Look for "icon" in the material below and show each line that contains it.

Start of Supplied information

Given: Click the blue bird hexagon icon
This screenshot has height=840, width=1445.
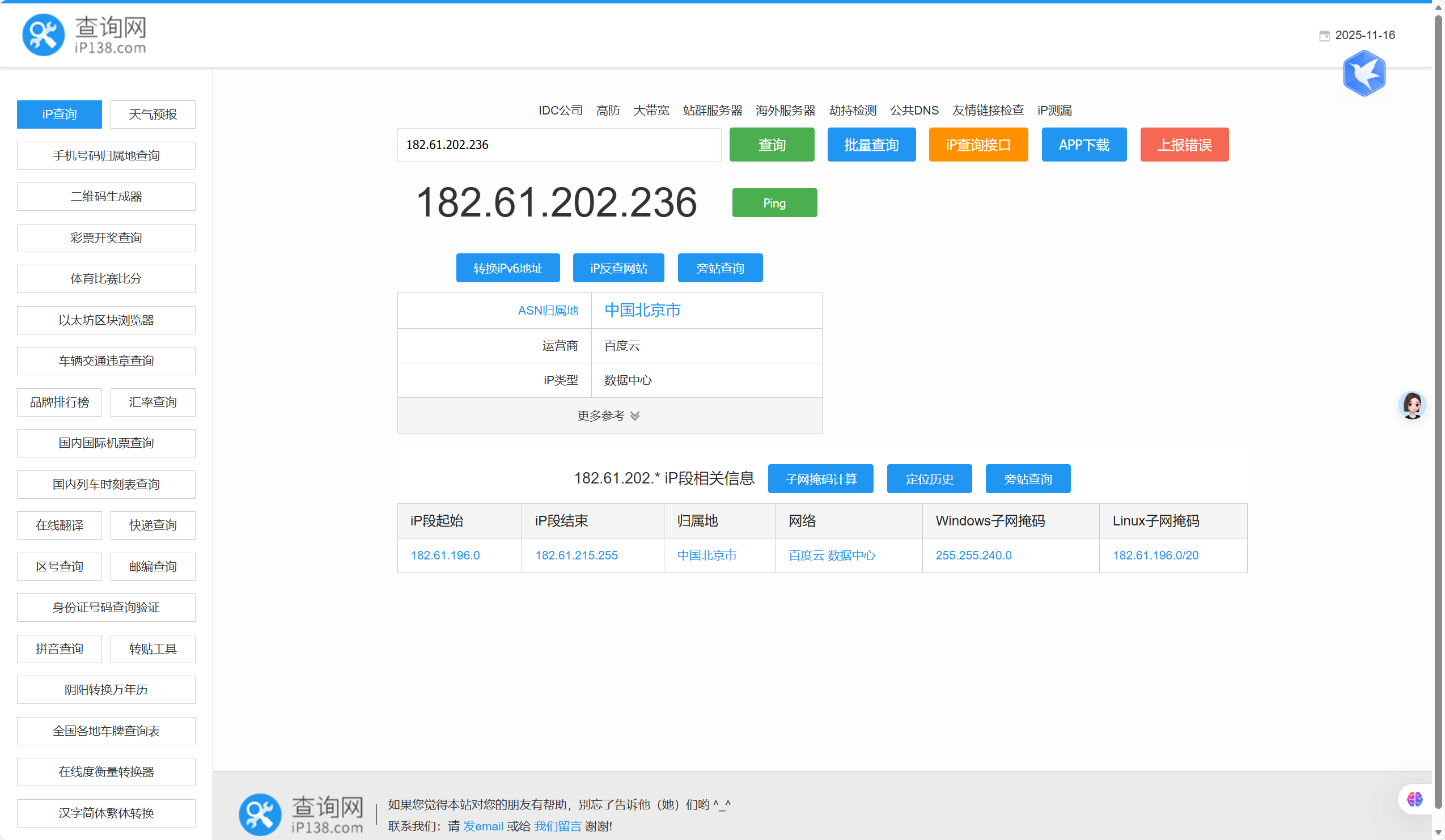Looking at the screenshot, I should [1363, 73].
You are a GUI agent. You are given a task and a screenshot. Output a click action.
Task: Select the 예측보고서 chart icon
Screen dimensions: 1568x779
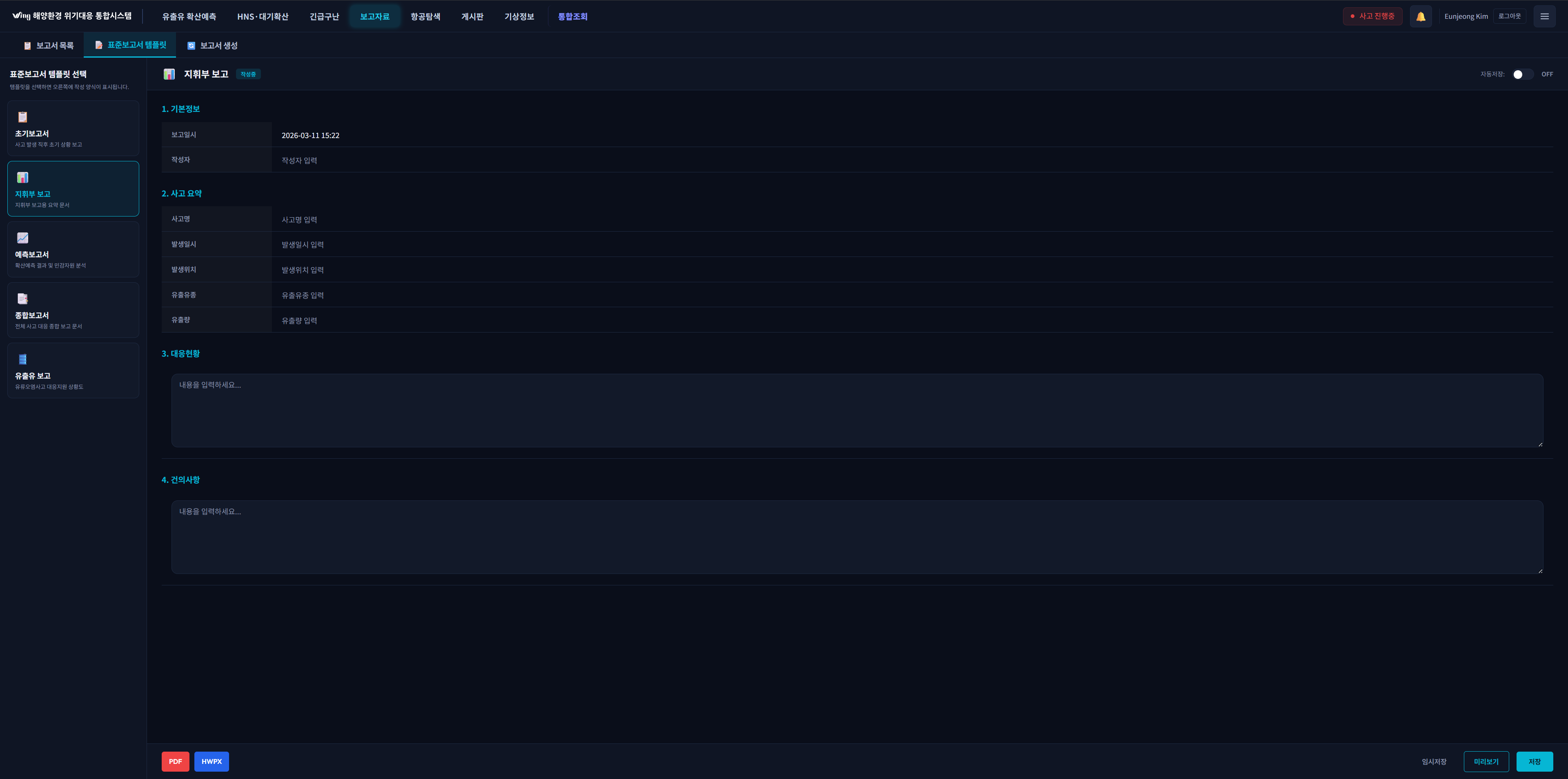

End of Supplied information

Exercise solution:
Given: Click the blue bird hexagon icon
Task: Select the 예측보고서 chart icon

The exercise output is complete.